Of the total, 36,179 objections involving Tk 1.28 trillion are against five state-owned commercial banks and five specialised banks.
The number of audit objections with Bangladesh Bank (BB) stands at 1,035, involving over Tk116.344 billion.
Of the banks, the state-owned Janata Bank alone has 5724 unsettled audit objections involving Tk 395.93 billion, according to a finance ministry report.
There are 6615 audit objections involving over Tk 286 billion with the Sonali Bank, 5477 audit objections (Tk 213.75 billion) with the Agrani Bank, 5413 audit objections (Tk 185.38 billion) with the Rupali Bank, 898 audit objections (Tk 94.65 billion) with the BASIC Bank Limited, 6687 audit objections (Tk 68.54 billion) with Bangladesh Khrishi Bank and 4156 audit objections (Tk 17.63 billion) with the Rajshahi Krishi Unnayan Bank.
Of the state agencies, Bangladesh House Building Finance Corporation (BHBFC) has 265 audit objections involving Tk 3.15 billion, the Investment Corporation of Bangladesh (ICB) has 105 objections (Tk 16.81 billion), Sadharan Bima Corporation has 582 objections (Tk 50.35 billion), Jiban Bima Corporation has 531 objections (Tk 4.14 billion) and the Security Printing Corporation (Bangladesh) has 32 objections (Tk 1.68 billion), according to the FID.

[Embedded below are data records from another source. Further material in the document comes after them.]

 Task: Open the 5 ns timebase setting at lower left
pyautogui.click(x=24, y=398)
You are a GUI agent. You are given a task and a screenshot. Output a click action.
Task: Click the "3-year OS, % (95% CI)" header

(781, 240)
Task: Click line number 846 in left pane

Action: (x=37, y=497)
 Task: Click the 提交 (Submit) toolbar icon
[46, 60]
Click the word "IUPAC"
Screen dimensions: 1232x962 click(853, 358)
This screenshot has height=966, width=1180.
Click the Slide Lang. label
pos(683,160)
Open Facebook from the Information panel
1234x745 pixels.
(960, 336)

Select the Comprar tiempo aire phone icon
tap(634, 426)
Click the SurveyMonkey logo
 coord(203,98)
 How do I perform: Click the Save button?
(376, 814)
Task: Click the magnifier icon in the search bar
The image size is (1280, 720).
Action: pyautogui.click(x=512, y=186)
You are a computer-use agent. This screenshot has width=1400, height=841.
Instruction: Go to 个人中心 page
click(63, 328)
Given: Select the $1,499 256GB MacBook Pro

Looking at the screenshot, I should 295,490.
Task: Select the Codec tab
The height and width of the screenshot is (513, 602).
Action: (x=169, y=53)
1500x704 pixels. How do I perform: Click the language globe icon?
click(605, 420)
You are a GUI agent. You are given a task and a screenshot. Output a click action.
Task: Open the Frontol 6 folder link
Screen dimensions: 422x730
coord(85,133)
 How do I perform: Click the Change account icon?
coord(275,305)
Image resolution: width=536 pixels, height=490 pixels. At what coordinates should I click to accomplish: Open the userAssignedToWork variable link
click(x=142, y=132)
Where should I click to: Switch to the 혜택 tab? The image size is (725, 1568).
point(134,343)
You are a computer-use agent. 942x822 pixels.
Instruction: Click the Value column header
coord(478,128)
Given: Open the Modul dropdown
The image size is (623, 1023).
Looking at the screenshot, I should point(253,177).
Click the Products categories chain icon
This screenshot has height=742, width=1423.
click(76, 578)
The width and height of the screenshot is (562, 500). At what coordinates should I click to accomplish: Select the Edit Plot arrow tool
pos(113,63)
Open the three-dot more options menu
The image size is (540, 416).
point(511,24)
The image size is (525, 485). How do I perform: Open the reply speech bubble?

When contacted, Deputy Secretary of Financial Institutions Division Mrityunjoy Saha said, "We sat at a meeting recently to speed up the process to settle the audit objections. Besides, the FID has given some instructions to improve the situation."
The CAG office identified thousands of audit objections involving trillions of public money that remained pending over the past several decades, said a high official.
A large number of audit objections with different state-run banks and agencies remained unresolved mainly due to non-compliance with the relevant law, he added.
At a recent meeting, the finance ministry took several decisions to expedite the process of settling audit objections, said the official.
In the meeting, the ministry has instructed to work out a full-fledged action plan detailing how many bilateral meetings and tripartite meetings will be required to settle the audit objections, he added.
The ministry has also advised the financial institutions concerned to inform the audit authority if any loan concerning the audit objections has been regularised, he said.
The CAG audits the public enterprises in line with the Comptroller and Auditor-General (Additional Functions) Act, 1974.
A director of the commercial audit directorate, wishing not to be named, said, "We, generally, put in observation relating to any accounts/files of state-owned entities if they fail to comply with necessary audit requirements. But we settle the audit issues instantly if any state agencies can present their arguments properly."
"We generally sit with the agencies concerned in bilateral and tripartite meetings to resolve the audit objections."
The CAG sends the serious unsettled audit objections to the Public Accounts Committee (PAC) of national parliament which finally resolves the issue, he said.
Distinguished Fellow of the Centre for Policy Dialogue (CPD) Prof Mustafizur Rahman said the government needs to strengthen the existing mechanism to settle the audit objections in a faster and systematic way.
There should have been an option of penalty for those who repeats mistakes in auditing, he suggested.
At the same time, the government could reduce its expenses through bringing discipline in auditing, he opined.